──────── RECORDS SUPPLIED
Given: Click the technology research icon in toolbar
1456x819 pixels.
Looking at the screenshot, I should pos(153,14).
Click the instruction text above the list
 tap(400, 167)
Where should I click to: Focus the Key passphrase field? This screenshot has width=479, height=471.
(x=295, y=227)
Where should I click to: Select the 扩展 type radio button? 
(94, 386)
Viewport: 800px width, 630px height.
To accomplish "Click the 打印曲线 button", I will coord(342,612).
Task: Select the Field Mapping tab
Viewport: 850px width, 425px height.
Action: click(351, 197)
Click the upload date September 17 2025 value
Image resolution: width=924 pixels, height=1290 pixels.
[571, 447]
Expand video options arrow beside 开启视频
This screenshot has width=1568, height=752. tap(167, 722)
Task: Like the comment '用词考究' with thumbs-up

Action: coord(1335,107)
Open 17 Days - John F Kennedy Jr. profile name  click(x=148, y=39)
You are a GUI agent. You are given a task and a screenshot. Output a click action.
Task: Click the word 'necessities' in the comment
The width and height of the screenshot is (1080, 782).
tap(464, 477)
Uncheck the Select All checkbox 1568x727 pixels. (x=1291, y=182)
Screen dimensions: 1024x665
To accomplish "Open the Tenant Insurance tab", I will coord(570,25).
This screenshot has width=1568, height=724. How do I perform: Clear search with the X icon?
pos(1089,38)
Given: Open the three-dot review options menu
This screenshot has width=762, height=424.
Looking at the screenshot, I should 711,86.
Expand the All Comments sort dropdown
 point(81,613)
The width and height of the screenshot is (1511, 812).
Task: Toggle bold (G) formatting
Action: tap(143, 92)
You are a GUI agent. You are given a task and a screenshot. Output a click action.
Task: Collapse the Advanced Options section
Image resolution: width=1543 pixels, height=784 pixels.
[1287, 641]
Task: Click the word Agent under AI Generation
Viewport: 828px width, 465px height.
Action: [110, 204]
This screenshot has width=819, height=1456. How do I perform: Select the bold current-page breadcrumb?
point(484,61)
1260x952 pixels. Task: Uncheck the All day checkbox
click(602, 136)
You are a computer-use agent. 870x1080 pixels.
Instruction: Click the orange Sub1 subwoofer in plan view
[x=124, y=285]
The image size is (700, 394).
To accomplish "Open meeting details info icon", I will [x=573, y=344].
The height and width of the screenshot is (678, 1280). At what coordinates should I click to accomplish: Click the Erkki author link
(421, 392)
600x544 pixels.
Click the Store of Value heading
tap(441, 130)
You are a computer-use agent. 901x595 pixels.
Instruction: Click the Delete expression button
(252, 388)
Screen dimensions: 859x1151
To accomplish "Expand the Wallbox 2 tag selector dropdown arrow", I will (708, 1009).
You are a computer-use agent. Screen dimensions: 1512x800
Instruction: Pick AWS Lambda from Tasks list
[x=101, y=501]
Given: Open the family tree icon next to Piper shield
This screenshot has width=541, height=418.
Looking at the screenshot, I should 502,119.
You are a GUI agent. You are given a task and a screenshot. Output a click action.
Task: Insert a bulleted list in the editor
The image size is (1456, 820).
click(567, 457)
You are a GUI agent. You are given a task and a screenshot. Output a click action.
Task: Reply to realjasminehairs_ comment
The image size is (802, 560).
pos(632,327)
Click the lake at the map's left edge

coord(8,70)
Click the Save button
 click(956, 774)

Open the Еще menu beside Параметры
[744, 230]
────────────────
- DIRECTIONS FOR THIS TASK
Every record above is to be written out exactly.

- RESPONSE
Given: Click the technology research icon in toolbar
1456x819 pixels.
Looking at the screenshot, I should pos(153,14).
Click the instruction text above the list
 tap(400, 167)
Where should I click to: Focus the Key passphrase field? This screenshot has width=479, height=471.
(x=295, y=227)
Where should I click to: Select the 扩展 type radio button? 
(94, 386)
Viewport: 800px width, 630px height.
To accomplish "Click the 打印曲线 button", I will coord(342,612).
Task: Select the Field Mapping tab
Viewport: 850px width, 425px height.
Action: click(351, 197)
Click the upload date September 17 2025 value
Image resolution: width=924 pixels, height=1290 pixels.
[571, 447]
Expand video options arrow beside 开启视频
This screenshot has width=1568, height=752. tap(167, 722)
Task: Like the comment '用词考究' with thumbs-up

Action: coord(1335,107)
Open 17 Days - John F Kennedy Jr. profile name  click(x=148, y=39)
You are a GUI agent. You are given a task and a screenshot. Output a click action.
Task: Click the word 'necessities' in the comment
The width and height of the screenshot is (1080, 782).
tap(464, 477)
Uncheck the Select All checkbox 1568x727 pixels. (x=1291, y=182)
Screen dimensions: 1024x665
To accomplish "Open the Tenant Insurance tab", I will coord(570,25).
This screenshot has width=1568, height=724. How do I perform: Clear search with the X icon?
pos(1089,38)
Given: Open the three-dot review options menu
This screenshot has width=762, height=424.
Looking at the screenshot, I should 711,86.
Expand the All Comments sort dropdown
 point(81,613)
The width and height of the screenshot is (1511, 812).
Task: Toggle bold (G) formatting
Action: tap(143, 92)
You are a GUI agent. You are given a task and a screenshot. Output a click action.
Task: Collapse the Advanced Options section
Image resolution: width=1543 pixels, height=784 pixels.
[1287, 641]
Task: Click the word Agent under AI Generation
Viewport: 828px width, 465px height.
Action: [110, 204]
This screenshot has width=819, height=1456. How do I perform: Select the bold current-page breadcrumb?
point(484,61)
1260x952 pixels. Task: Uncheck the All day checkbox
click(602, 136)
You are a computer-use agent. 870x1080 pixels.
Instruction: Click the orange Sub1 subwoofer in plan view
[x=124, y=285]
The image size is (700, 394).
To accomplish "Open meeting details info icon", I will [x=573, y=344].
The height and width of the screenshot is (678, 1280). At what coordinates should I click to accomplish: Click the Erkki author link
(421, 392)
600x544 pixels.
Click the Store of Value heading
tap(441, 130)
You are a computer-use agent. 901x595 pixels.
Instruction: Click the Delete expression button
(252, 388)
Screen dimensions: 859x1151
To accomplish "Expand the Wallbox 2 tag selector dropdown arrow", I will (708, 1009).
You are a computer-use agent. Screen dimensions: 1512x800
Instruction: Pick AWS Lambda from Tasks list
[x=101, y=501]
Given: Open the family tree icon next to Piper shield
This screenshot has width=541, height=418.
Looking at the screenshot, I should 502,119.
You are a GUI agent. You are given a task and a screenshot. Output a click action.
Task: Insert a bulleted list in the editor
The image size is (1456, 820).
click(567, 457)
You are a GUI agent. You are given a task and a screenshot. Output a click action.
Task: Reply to realjasminehairs_ comment
The image size is (802, 560).
pos(632,327)
Click the lake at the map's left edge

coord(8,70)
Click the Save button
 click(956, 774)

Open the Еще menu beside Параметры
[744, 230]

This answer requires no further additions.